A placeholder for all my random scripts. Some scripts might eventually graduate and go to their own projects, so don't be surprised if anything leaves in the future.
Run any script with -h or --help for these help menus.
convertAlignment.pl
Converts an alignment to another alignment format.
/home/lkatz/bin/convertAlignment.pl -i alignmentfile -o outputPrefix [-f outputformat]
-i the alignment file to input
-o the output alignment file or directory
Specify a directory by a trailing slash.
If a directory, the output format will be determined by -f. Default: fasta.
-f output format
possible values are derived from bioperl.
e.g. fasta, clustalw, phylip, xmfa
-g input format to force the correct input format, but it's ok to let it guess
-c to concatenate the alignment into one solid entry
-l linkerSequence, to be used with -c, to separate entries.
Default is no linker but a useful linker could be NNNNNNNNNN
-r remove uninformative sites (Ns, gaps, and non-variable sites)
-h this helpful menu
at /home/lkatz/bin/convertAlignment.pl line 21.
extractSequence.pl
Usage: perl /home/lkatz/bin/extractSequence.pl -i inputGenomicFile -s start -e end
-i input file: the file extension dictates the format
-o outfile
-s start coordinate. 1-based
-e end coordinate. 1-based
-c contig
put a negative sign in front of a contig to indicate revcom
you may have multiple -c args
-n name of organism (useful for genome browsers)
at /home/lkatz/bin/extractSequence.pl line 21.
fastacmd.pl
/home/lkatz/bin/fastacmd.pl: main::main:
Finds a sequence in a fasta file and prints it
perl /home/lkatz/bin/fastacmd.pl -s search -d database
-s search term in the defline.
search can also be from stdin
-d fasta file to search
comma-separated databases if multiples
-i case-insensitive
fastqToFastaQual.pl
Usage: /home/lkatz/bin/fastqToFastaQual.pl -i inputFastqFile [-n numCpus -q outputQualfile -f outputFastaFile] at /home/lkatz/bin/fastqToFastaQual.pl line 25.
genomeDist.pl
Finds the p-distance between two assemblies using mummer. With more genomes, it creates a table.
Usage: /home/lkatz/bin/genomeDist.pl assembly.fasta assembly2.fasta [assembly3.fasta ...]
-a to note averages. Switching the subject and query can reveal some artifacts in the algorithm.
-q for minimal stdout
-m method. Can be mummer (default) or jaccard
Mummer: uses mummer to discover SNPs and counts the total number
Jaccard: (kmer method) counts 18-mers and calculates 1 - (intersection/union)
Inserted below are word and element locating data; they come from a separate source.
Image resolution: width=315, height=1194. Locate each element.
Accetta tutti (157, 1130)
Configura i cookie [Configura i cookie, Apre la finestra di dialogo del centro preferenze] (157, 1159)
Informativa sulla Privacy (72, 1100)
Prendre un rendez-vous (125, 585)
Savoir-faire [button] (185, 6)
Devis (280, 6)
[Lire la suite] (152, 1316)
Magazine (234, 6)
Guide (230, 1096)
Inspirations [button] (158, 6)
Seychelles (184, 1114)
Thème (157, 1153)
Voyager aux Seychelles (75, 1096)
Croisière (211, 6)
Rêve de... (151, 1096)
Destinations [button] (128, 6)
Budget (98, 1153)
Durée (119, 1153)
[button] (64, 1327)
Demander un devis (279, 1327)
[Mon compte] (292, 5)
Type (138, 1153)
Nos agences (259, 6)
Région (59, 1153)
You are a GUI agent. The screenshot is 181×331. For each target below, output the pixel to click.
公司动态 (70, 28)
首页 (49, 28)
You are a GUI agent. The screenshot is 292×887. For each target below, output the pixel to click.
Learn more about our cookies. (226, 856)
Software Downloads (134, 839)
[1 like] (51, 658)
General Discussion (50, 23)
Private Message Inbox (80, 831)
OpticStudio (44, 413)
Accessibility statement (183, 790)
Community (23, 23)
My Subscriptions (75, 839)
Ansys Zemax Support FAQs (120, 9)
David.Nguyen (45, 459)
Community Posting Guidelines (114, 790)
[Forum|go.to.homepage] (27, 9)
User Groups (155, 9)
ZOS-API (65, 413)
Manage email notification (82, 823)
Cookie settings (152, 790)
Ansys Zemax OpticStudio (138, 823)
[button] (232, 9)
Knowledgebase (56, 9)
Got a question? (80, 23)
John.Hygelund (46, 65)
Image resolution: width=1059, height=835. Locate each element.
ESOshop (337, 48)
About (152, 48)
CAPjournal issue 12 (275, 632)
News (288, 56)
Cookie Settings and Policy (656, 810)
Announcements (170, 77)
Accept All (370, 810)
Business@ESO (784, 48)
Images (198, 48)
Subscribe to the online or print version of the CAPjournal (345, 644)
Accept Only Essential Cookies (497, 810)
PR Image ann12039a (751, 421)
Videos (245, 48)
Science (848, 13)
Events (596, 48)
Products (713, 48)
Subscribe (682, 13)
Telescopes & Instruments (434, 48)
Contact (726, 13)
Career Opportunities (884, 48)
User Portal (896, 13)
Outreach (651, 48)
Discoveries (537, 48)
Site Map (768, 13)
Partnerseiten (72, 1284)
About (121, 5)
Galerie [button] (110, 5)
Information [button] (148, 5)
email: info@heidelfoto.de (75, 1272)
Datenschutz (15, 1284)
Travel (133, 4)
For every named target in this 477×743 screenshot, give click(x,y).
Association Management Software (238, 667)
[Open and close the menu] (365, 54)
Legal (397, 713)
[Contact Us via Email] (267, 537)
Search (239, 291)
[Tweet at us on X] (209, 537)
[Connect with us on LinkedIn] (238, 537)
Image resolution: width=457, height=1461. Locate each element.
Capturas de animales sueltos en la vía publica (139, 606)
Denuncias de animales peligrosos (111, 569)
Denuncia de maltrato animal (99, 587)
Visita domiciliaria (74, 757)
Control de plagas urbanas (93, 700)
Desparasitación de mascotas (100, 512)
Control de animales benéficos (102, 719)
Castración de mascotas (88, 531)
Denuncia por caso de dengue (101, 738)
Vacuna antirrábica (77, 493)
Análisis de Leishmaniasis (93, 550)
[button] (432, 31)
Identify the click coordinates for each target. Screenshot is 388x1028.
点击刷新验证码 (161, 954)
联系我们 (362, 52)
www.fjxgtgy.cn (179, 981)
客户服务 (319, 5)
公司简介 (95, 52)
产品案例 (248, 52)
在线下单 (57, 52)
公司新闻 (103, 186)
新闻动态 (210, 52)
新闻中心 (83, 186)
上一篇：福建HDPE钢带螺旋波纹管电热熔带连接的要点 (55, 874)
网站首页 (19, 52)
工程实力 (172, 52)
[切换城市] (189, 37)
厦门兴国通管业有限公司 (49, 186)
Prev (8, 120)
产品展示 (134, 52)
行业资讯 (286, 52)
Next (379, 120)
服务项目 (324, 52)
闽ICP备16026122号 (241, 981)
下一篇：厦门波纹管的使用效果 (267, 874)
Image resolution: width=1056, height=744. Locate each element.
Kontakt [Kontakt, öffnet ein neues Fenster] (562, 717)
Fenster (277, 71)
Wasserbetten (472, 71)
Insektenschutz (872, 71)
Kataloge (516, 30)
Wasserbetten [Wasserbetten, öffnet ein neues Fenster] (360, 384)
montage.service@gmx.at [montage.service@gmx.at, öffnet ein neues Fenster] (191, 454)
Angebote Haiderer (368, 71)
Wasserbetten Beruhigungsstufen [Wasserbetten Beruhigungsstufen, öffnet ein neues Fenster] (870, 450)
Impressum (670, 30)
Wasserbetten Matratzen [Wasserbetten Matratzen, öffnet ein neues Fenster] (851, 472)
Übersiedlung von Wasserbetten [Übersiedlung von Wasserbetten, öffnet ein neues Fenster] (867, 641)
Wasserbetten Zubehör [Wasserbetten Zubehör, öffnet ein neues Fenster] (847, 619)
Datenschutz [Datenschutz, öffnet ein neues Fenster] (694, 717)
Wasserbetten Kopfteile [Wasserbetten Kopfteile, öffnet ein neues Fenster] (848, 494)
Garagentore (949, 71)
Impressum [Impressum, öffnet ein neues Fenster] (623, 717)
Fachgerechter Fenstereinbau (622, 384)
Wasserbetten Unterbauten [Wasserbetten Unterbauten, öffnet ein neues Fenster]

-c minimum kmer coverage. Default: 2
-k kmer length. Default: 18
at /home/lkatz/bin/genomeDist.pl line 19.
lasergeneToFna.pl
Converts lasergene sequence files to a multifasta file
Usage: lasergeneToFna.pl *.lasergene > file.fasta
at /home/lkatz/bin/lasergeneToFna.pl line 9.
lyve_splitgbk.pl
Splits a genbank file from gendb back out into individual loci
Usage: lyve_splitgbk.pl -i in -o out
-i input genbank file
-o output genbank file
required: .gbk extension
-d
debug mode
-l linker
default: NNNNNCACACACTTAATTAATTAAGTGTGTGNNNNN
-h
this help menu
at /home/lkatz/bin/lyve_splitgbk.pl line 23.
phylovizFilePrep.pl
Usage: /home/lkatz/bin/phylovizFilePrep.pl -i infile.fasta -o out.phyloviz
where the first sequence is a reference sequence at /home/lkatz/bin/phylovizFilePrep.pl line 20.
sortFastq.pl
Allows for better compression of reads by sorting them. Uses smalt under the hood. CGP fast assembly for an assembler.
Usage: /home/lkatz/bin/sortFastq.pl [-r reference.fasta] < reads.fastq | gzip -c > sorted.fastq.gz
-r reference.fasta If not supplied, then the reads will be assembled to create one.
-t tempdir/ Default: one will be created for you
--numcpus How many cpus to use when mapping. Default: 1
-p to describe paired-end
at /home/lkatz/bin/sortFastq.pl line 19.